Deterrence or Displacement? Evidence from Insider Trading Activity after SEC Enforcement Actions

Abstract

We examine whether SEC enforcement actions deter opportunistic insider trading among nontargeted insiders employed by industry peers. Prior research suggests that SEC enforcement actions deter opportunistic trading overall and among non-targeted insiders employed by the same firm as the targeted insider. We find that SEC enforcement actions do not uniformly deter opportunistic trading. Specifically, we find that non-targeted insiders employed by industry peers increase trading during more opportunistic trading windows (i.e., just before the earnings announcement) after an SEC enforcement action. These more opportunistic trades are more likely to occur just prior to more informative earnings announcements and in the direction of the news revealed during the subsequent earnings announcement.
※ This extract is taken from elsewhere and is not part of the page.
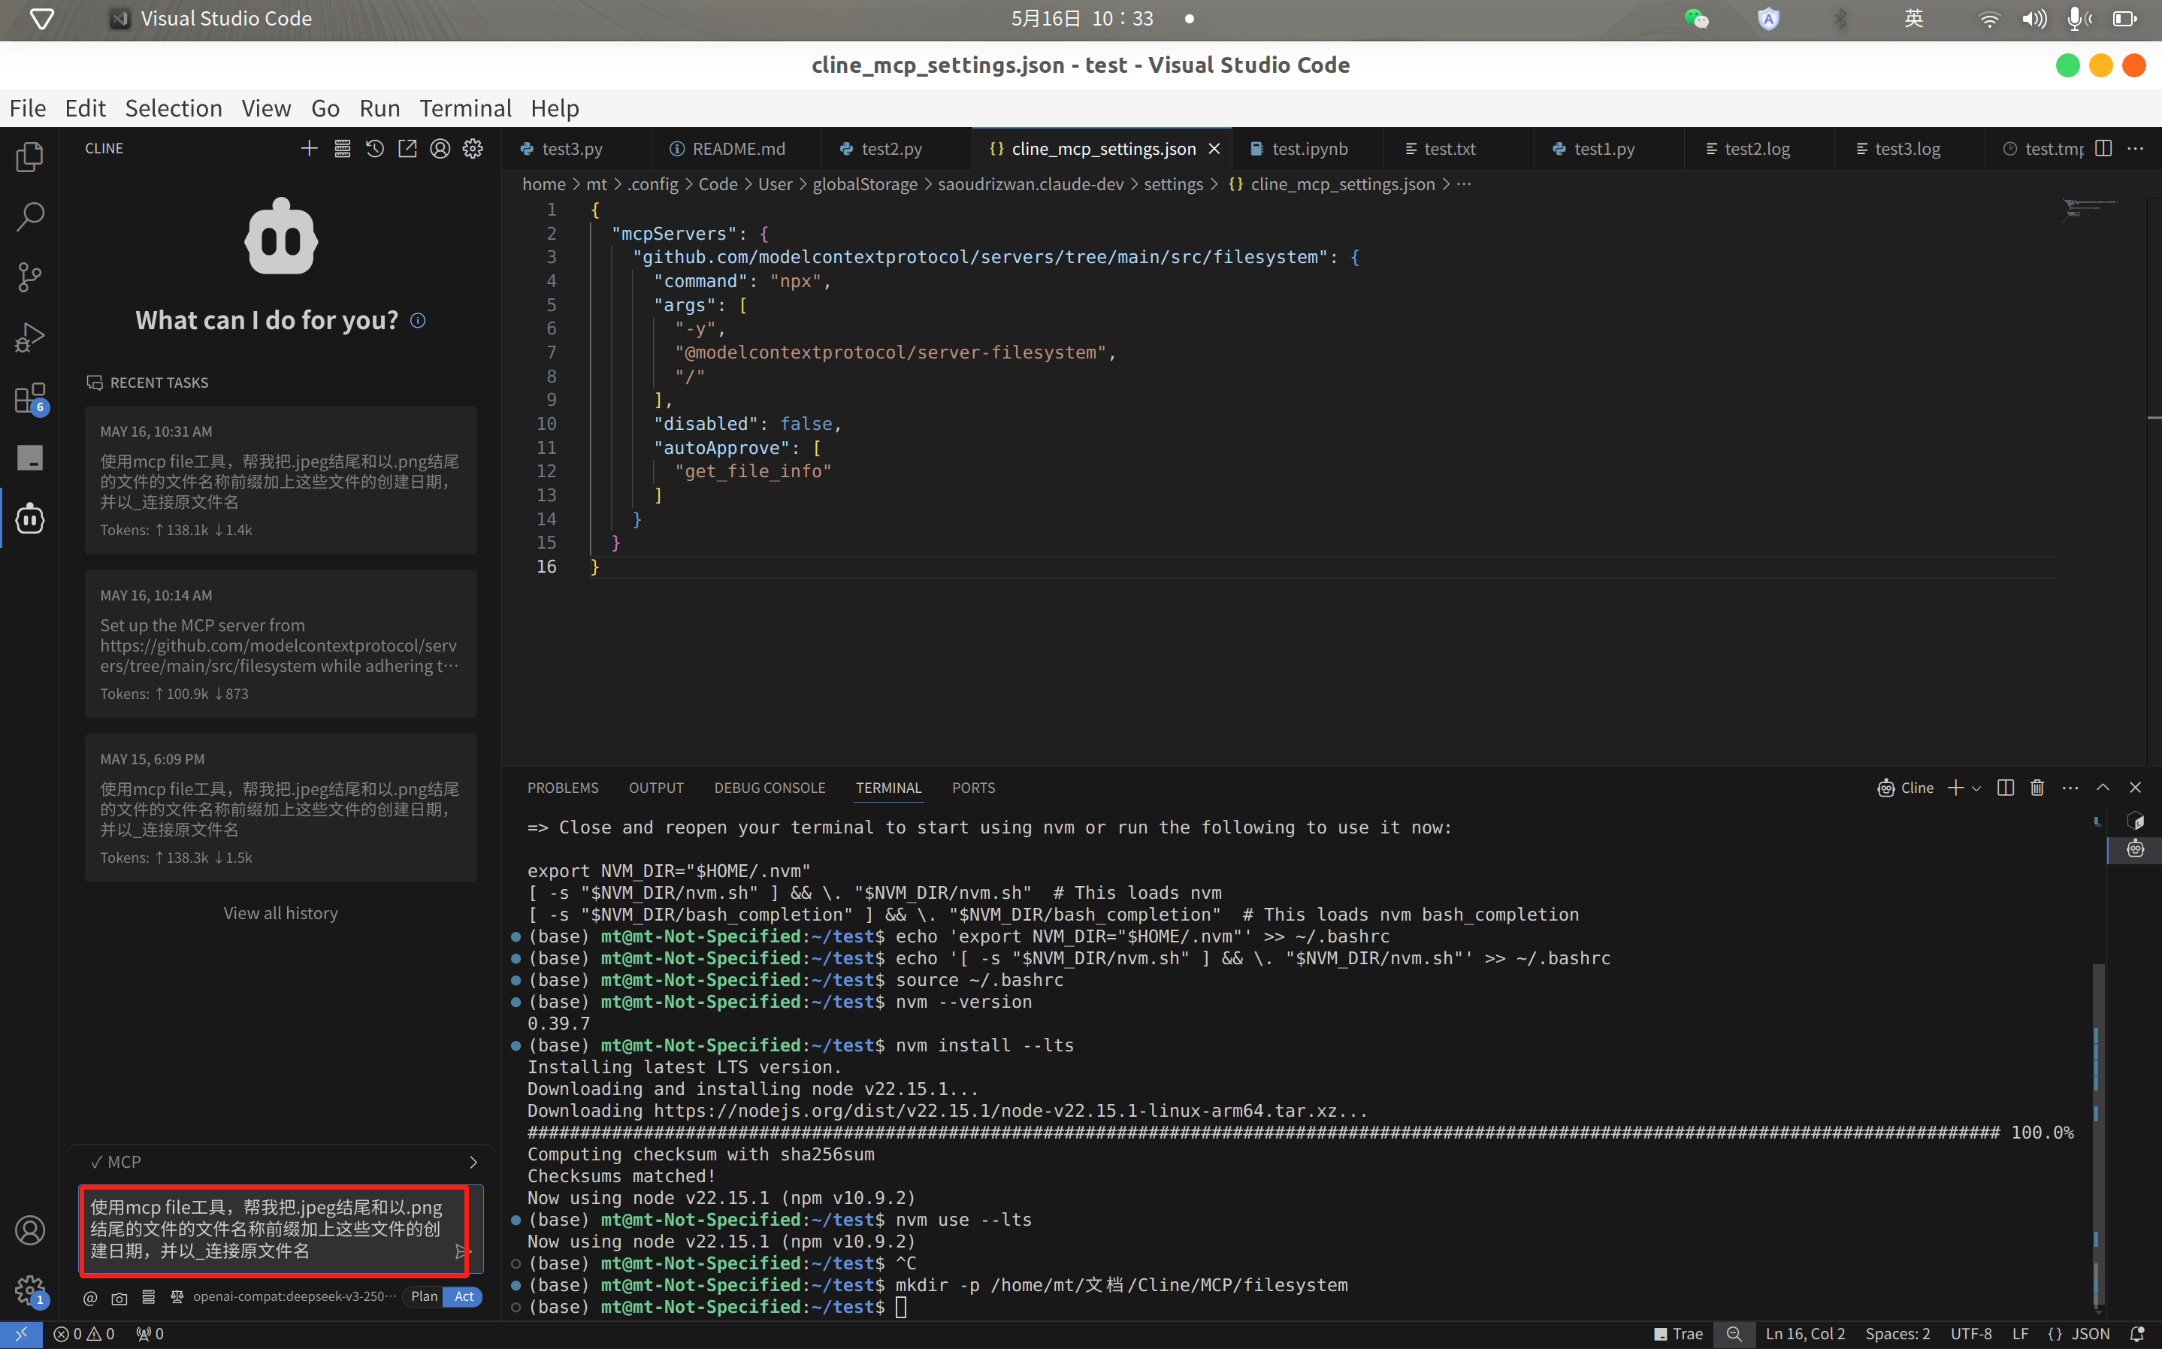Open Cline task history icon
The height and width of the screenshot is (1349, 2162).
click(x=375, y=149)
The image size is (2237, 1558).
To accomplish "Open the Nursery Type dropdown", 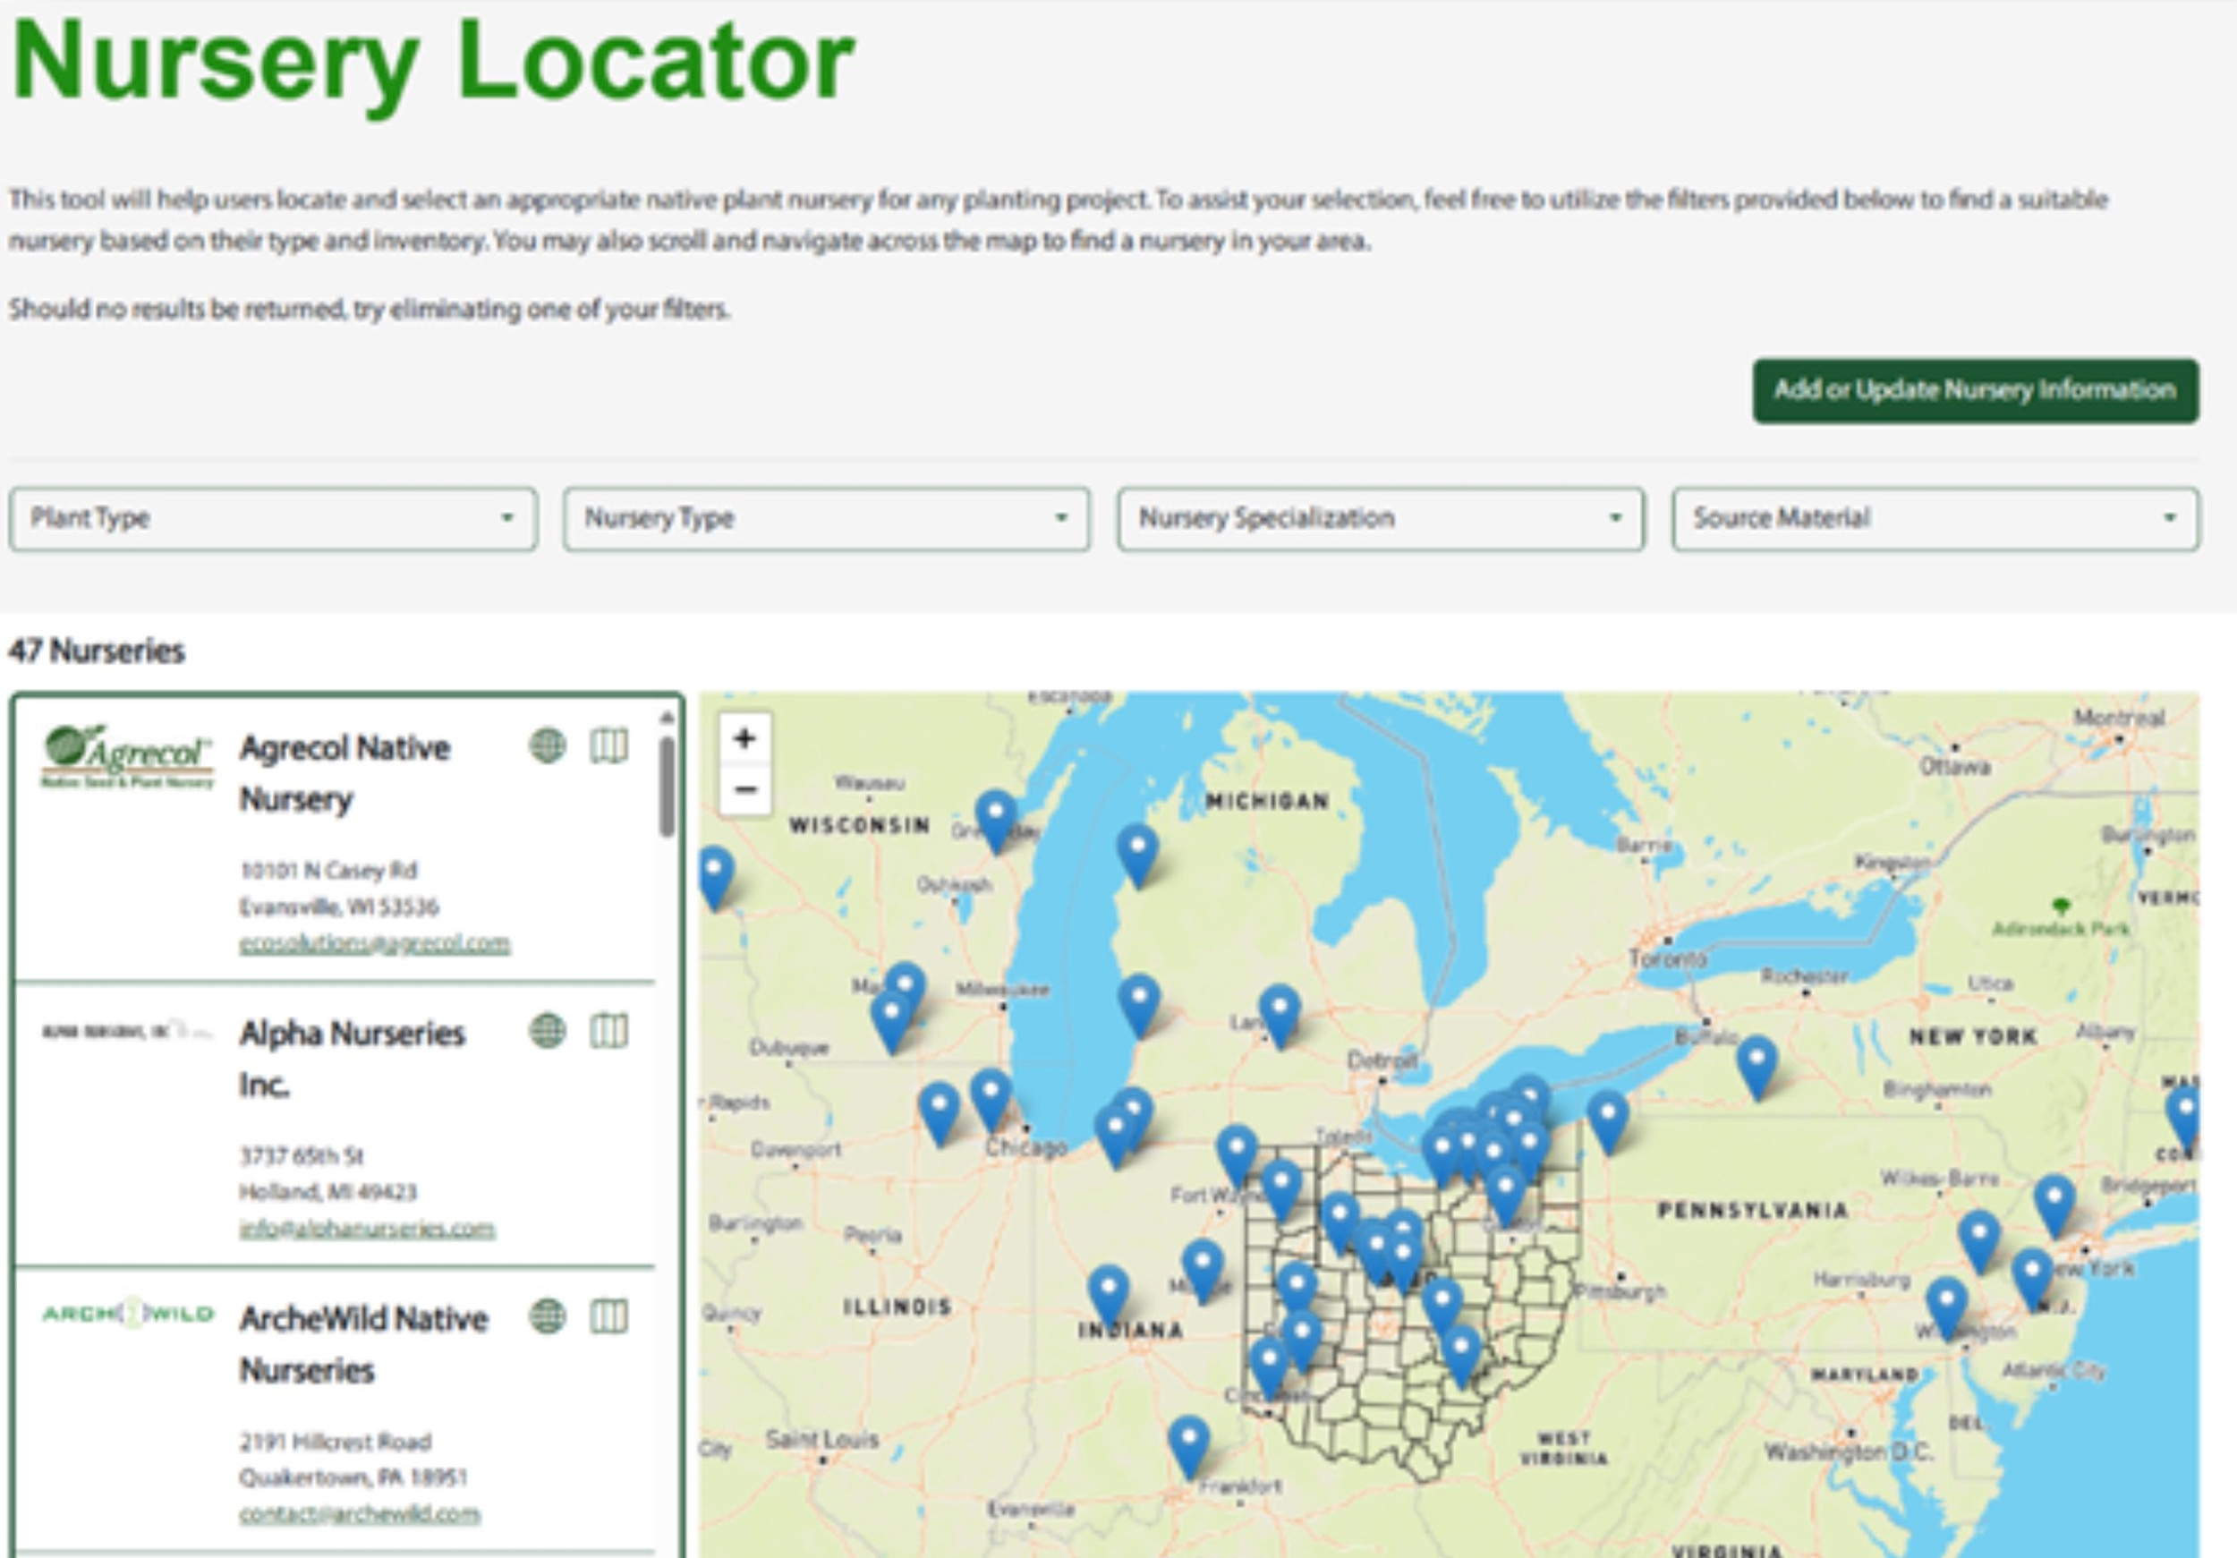I will (x=826, y=518).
Our results suggest that non-targeted insiders at industry peers are more likely to exploit material, non-public information for personal gain after an SEC enforcement action. We find that non-targeted insiders are more likely to execute opportunistic trades when the SEC is more resource constrained, non-targeted insider trades are
less likely to attract SEC attention, and the firm employing the non-targeted insider is less likely to receive SEC scrutiny. Overall, our results question the effectiveness of the SEC in deterring opportunistic insider trading among non-targeted insiders employed by industry peers.